I cut in, worried because she had worked herself up to tears, “I’m sorry Grandma. I didn’t mean to—”
“—I don’t know why God had to take him away like that. I—I—just—I wish he’d taken me too.”
Mara came in at that moment to intervene. She gently led Grandma into the house, then came out and gave me an earful.
Later when the sun was going down I sneaked into Grandma’s room. She was still in bed; her eyes were open and she was alert but very quiet.
“What is it, Antonieta? Why are you so far away?” she extended her arm to me and I took her hand, gingerly stroking the soft, age-spotted, paper-like skin on the back of her hand.
“Grandma. I’m sorry” I said, sitting down on the eiderdown cover.
“Sorry? For what?”
“I’m so stupid. I didn’t want to make you cry.”
“You are not stupid.”
“Oh yes I am.” I began to cry, “And wicked too. So wicked and evil. You just don’t know the things I do and the things I think about.”
“No you are not wicked. You are sweet and kind and good. You’re just going through a difficult time. We all go through it.”
“But I don’t believe in God.”
“Oh, mijita. Why?”
I couldn’t answer. I just continued crying. She scooted over a little to give me room, and once I had lain down next to her I just let go and cried and cried. It was a good thing Mara had set a box of tissues next to grandma’s bed, because I made good use of them.
Once I’d grown calmer, grandma spoke, “My little one. I love you very much. No matter what silly or awful things you may do I will always love you and you will always be my beautiful Antonieta. Can you believe me? Now, I am your grandmother. But God is your maker. He is your father, too. And he loves you very much. That’s who he is. He can’t help but love you. Yes—Yes, he does love you mijita. Much more than I can ever love you. Do you understand?”
“Yes.”
“And no matter what you’re going through, even when you’re in pain, you can always say the Lord’s Prayer, and he will listen and help you. Do you want to pray with me?”
“Ok”
“Let’s pray together”
“But you can’t kneel”
“My dear, you’ll have to do the kneeling for the both of us.”

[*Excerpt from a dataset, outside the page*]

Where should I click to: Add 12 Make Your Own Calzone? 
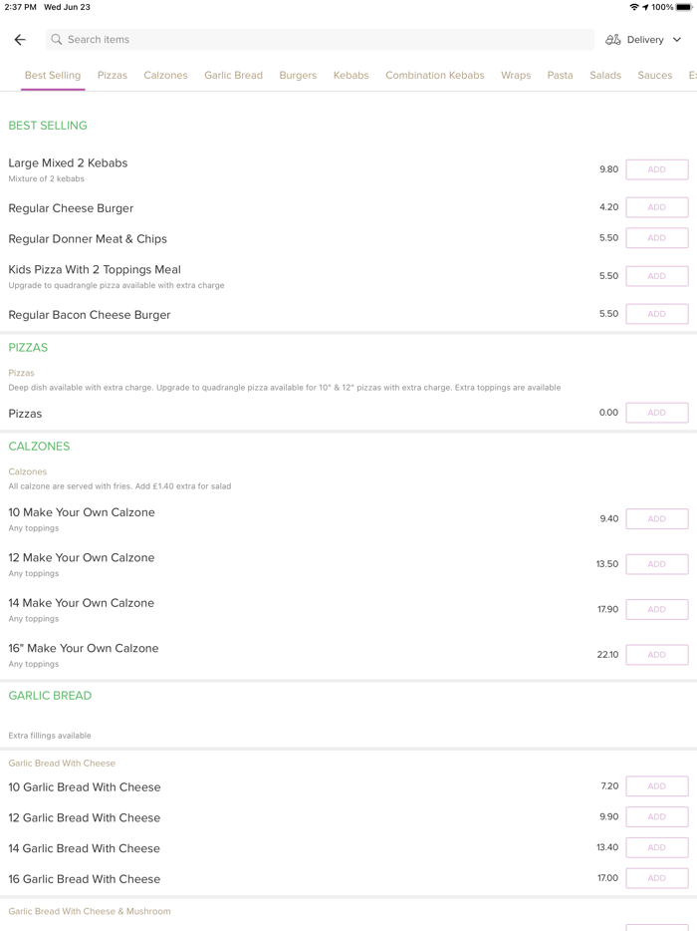tap(656, 564)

I knelt beside the bed and took her hand. And just as she had taught me to back when I was a child, we prayed the Lord’s Prayer.

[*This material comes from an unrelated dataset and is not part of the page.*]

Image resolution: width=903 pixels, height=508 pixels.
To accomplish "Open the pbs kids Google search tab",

“Now repeat after me . . . ‘Our Father in heaven,’”
“Our Father in heaven,”
“Hallowed be thy name,”
“Hallowed be thy name . . .”
When we finished praying I once more put my head in her pillow with my hand clasped in hers. In silence we watched the darkness steal in the room. I felt a strange drowsiness come over me, and with my last conscious thought before I succumbed to sleep I prayed to God–Grandma Jovita’s God–to keep my grandma safe and healthy for many years to come.